En tout cas, je suis devenu un inconditionnel   :Very Happy: 

----------

## tdyp

 :Sad:  il est vrai que c est desolant de vouloir s engager dans une nouvelle distrib et de s apercevoir que l on doive se "coltiner" une sacree doc. mais comme cela a deja ete dit, elle est primordial pour le debut afin de savoir ou l on mets les pieds. ceci est tout a fait normal puisque la gentoo utilise le meme principe qu un linux from scratch. donc l installer sans guide c est un echec a coup sur. dommage que tu n aies pas eu le courage de t y mettre. a part pour un poste je ne suis pas decu de mon choix.

au plaisir de te revoir qd meme  :Wink: 

----------

## loopx

t1, comment que vous êtes pas cool  :Surprised: 

vous avez fait fuir un nouveau !!!!!!!! c'est malin ...

fin bon, jdis ca, jdis rien ...

EDIT: pour vous faire un peu chier, j'ai jamais lu la doc (a par l'install rapide, sinon j'aurais jamais réussis), le reste, c'est de la recherche et du forum. 

Qu'on ne me dise pas de lire la doc à mon prochain post, j'aide volontier tout le monde et je cherche avant de demander  :Wink: 

----------

## boozo

 *vonstorm wrote:*   

> Bonsoir à tou(te)s,
> 
> Comme le titre le dit, j'aimerais installer Gentoo.
> 
> Pour ce faire, j'ai chargé et imprimé le manuel d'installation qui est ENORME...
> ...

 

Bonjour, bienvenue sur gentoo et sur le forum fr   :Smile: 

La documentation est énorme en effet mais elle a un double usage : elle te permettra d'installer une gentoo sans trop comprendre les subtilités au début et d'y trouver son compte par la suite cad de te prendre des leçons en bonne et due forme quand tu commencera à vouloir faire des effets de styles en croyant avoir tout compris... j'en parle de plusieurs honteuses expériences - et a venir à n'en pas douter (sic!)

◆ **EXTRAITS DE DONNÉES**:
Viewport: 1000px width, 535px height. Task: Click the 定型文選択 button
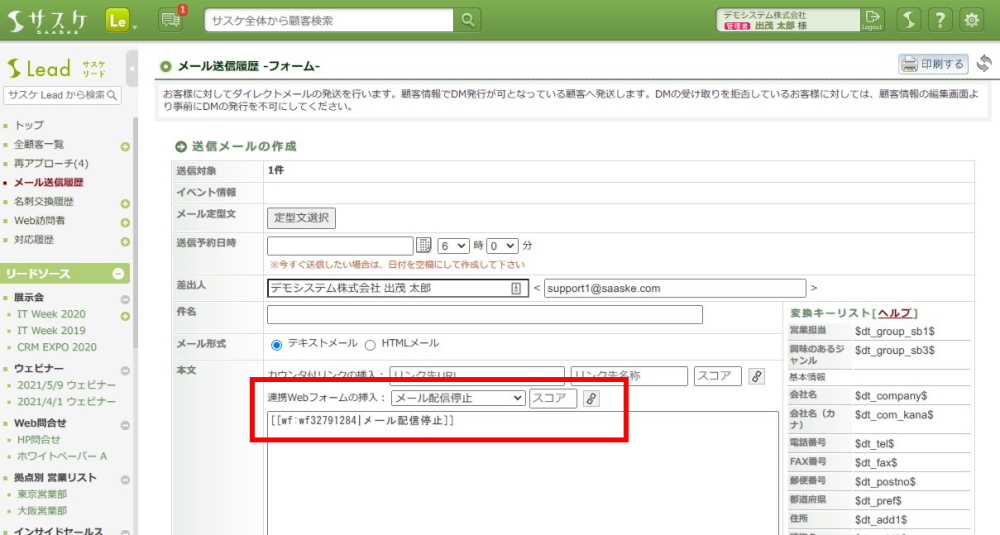(301, 217)
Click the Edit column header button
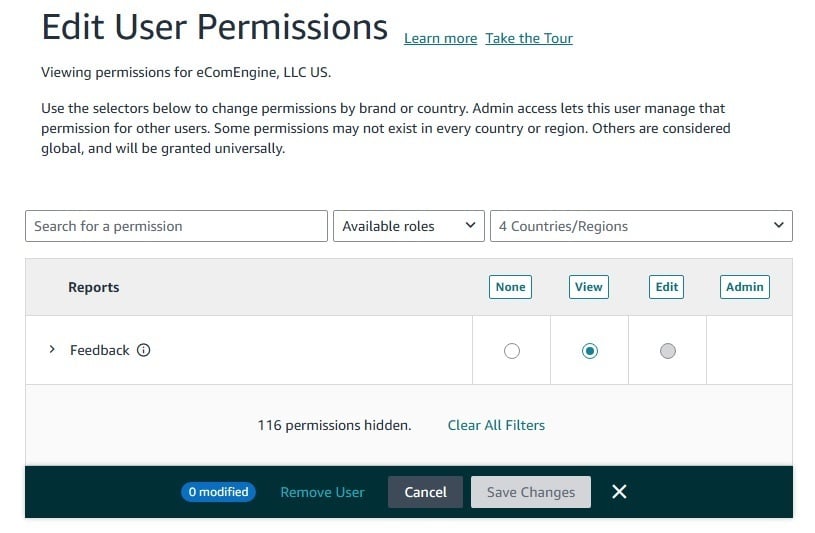Viewport: 815px width, 533px height. (x=667, y=287)
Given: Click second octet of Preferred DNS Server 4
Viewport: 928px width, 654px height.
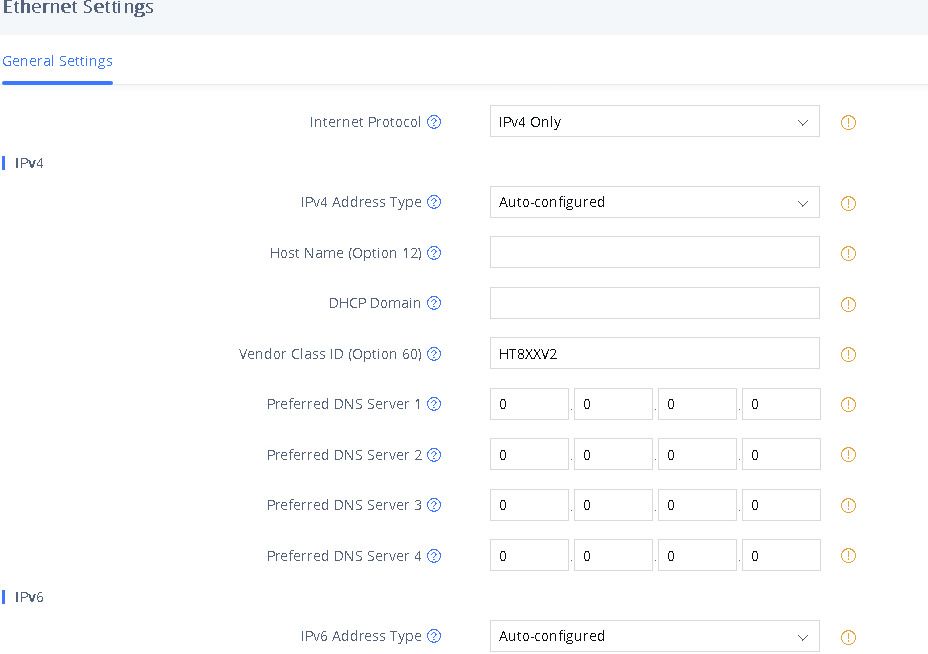Looking at the screenshot, I should (x=613, y=555).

◆ **TRAVAIL À FAIRE**:
[a] Résumez le texte sur Gentoo en deux phrases, s'il vous plaît.
[b] Dans le texte sur Gentoo, que se passe-t-il à coup sûr, selon tdyp, si l'on installe Gentoo sans guide ?
Les enregistrements n'ont aucun lien avec le texte sur Gentoo.

◆ **RÉSULTATS DES EXERCICES**:
[a] tdyp juge la documentation indispensable pour débuter, puisque Gentoo repose sur le même principe qu'un Linux from scratch, tandis que loopx reproche aux autres d'avoir fait fuir un nouveau et dit n'avoir lu que l'installation rapide, le reste venant de recherches et du forum. boozo accueille vonstorm, qui a imprimé l'énorme manuel d'installation, et explique que cette documentation permet d'installer Gentoo sans en saisir les subtilités au début, puis d'en tirer des leçons par la suite.

[b] C'est un échec.